Mathews L. Paret,
Stephen M. Olson,
Laura Ritchie, and
Jimmy R. Rich, North Florida Research and Education Center, University of Florida, Quincy 32351; and
Josh Freeman and
Theodore McAvoy, Virginia Polytechnic Institute and State University, Department of Horticulture, Blacksburg 24061
Root-knot nematodes (RKNs; Meloidogyne spp.) and Ralstonia solanacearum, the causal agent of bacterial wilt, are major soilborne pathogens in U.S. tomato production. Methyl bromide has been used for decades to effectively manage RKN but its phase-out and the high cost of other effective fumigants such as 1,3-dichloropropene has resulted in a need to develop sustainable alternatives. Many of the commercially popular varieties used by the tomato industry do not have resistance to RKNs and R. solanacearum.
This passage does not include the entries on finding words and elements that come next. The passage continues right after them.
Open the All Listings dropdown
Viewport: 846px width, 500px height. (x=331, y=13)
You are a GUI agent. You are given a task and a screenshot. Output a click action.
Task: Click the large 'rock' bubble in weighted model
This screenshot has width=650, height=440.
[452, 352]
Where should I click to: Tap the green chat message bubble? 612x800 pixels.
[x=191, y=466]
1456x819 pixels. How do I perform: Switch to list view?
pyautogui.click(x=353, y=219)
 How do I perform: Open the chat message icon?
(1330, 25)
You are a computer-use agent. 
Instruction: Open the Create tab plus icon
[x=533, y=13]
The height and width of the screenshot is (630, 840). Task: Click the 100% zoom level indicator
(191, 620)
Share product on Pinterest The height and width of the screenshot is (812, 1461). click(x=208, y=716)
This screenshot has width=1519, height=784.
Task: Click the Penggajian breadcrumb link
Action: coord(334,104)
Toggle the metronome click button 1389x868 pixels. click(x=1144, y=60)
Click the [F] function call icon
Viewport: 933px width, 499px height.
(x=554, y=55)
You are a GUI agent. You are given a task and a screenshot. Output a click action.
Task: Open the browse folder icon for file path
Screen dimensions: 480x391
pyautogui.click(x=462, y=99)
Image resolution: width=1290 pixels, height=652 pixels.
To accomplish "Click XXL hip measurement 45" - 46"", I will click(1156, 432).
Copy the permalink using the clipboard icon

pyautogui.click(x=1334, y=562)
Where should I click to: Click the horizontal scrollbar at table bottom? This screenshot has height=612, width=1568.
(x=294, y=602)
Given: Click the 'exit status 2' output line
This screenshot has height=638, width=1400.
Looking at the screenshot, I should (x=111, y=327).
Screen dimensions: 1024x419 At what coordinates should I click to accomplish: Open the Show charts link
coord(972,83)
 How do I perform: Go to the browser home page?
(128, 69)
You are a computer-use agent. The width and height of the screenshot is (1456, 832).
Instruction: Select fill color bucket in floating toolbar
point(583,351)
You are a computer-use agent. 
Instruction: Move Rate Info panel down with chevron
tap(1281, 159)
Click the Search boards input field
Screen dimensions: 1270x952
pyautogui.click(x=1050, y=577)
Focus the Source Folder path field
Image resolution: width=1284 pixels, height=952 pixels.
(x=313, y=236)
Recent studies worldwide have shown the potential for grafting using resistant rootstocks as a sustainable and ecofriendly practice for R. solanacearum management. However, the effectiveness of R. solanacearum-resistant rootstocks on RKN management is not known. In this study, three commercially available R. solanacearum-resistant tomato rootstocks (‘RST-04-106-T’, ‘BHN 998’, and ‘BHN 1054’) were evaluated for resistance to Meloidogyne incognita in field tomato production in four field trials conducted for two consecutive years in two geographical locations: Florida and Virginia. Grafting rootstocks onto ‘BHN 602’ a tomato scion susceptible to bacterial wilt and RKNs, significantly reduced root galling caused by RKNs in all four field trials and increased yield in two of the trials compared with the nongrafted treatment. This study demonstrates the potential of grafting for managing multiple soilborne pathogens using the same rootstocks.